>> start Supplied records
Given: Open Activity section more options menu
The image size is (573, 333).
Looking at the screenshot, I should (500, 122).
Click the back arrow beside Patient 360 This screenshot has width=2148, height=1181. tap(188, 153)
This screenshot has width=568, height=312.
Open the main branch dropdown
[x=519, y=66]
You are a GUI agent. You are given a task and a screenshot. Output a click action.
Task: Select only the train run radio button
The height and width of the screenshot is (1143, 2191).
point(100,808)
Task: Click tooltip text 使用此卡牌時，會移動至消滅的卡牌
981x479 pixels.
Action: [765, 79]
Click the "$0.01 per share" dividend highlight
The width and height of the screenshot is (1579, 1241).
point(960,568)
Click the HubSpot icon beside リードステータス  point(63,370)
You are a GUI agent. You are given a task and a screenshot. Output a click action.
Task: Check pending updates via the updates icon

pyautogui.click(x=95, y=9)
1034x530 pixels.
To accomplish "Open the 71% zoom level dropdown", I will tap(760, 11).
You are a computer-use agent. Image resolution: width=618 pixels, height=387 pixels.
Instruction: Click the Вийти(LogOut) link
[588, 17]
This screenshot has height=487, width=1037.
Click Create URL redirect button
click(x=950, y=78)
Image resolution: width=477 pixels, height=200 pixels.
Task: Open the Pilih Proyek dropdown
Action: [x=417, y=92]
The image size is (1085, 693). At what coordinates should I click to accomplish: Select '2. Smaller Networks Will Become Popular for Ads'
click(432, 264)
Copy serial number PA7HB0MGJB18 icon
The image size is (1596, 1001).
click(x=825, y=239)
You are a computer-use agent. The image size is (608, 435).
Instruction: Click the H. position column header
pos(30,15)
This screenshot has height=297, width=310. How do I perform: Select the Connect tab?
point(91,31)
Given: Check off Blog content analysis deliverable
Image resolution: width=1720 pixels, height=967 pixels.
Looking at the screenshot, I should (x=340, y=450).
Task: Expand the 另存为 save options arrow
>> end Supplied records
Aim: Output as a numbered list the entries from the line containing "The image size is (1085, 693)." through the line containing "click(x=825, y=239)", leaving out any blank lines.

Reply:
1. The image size is (1085, 693). At what coordinates should I click to accomplish: Select '2. Smaller Networks Will Become Popular for Ads'
2. click(432, 264)
3. Copy serial number PA7HB0MGJB18 icon
4. The image size is (1596, 1001).
5. click(x=825, y=239)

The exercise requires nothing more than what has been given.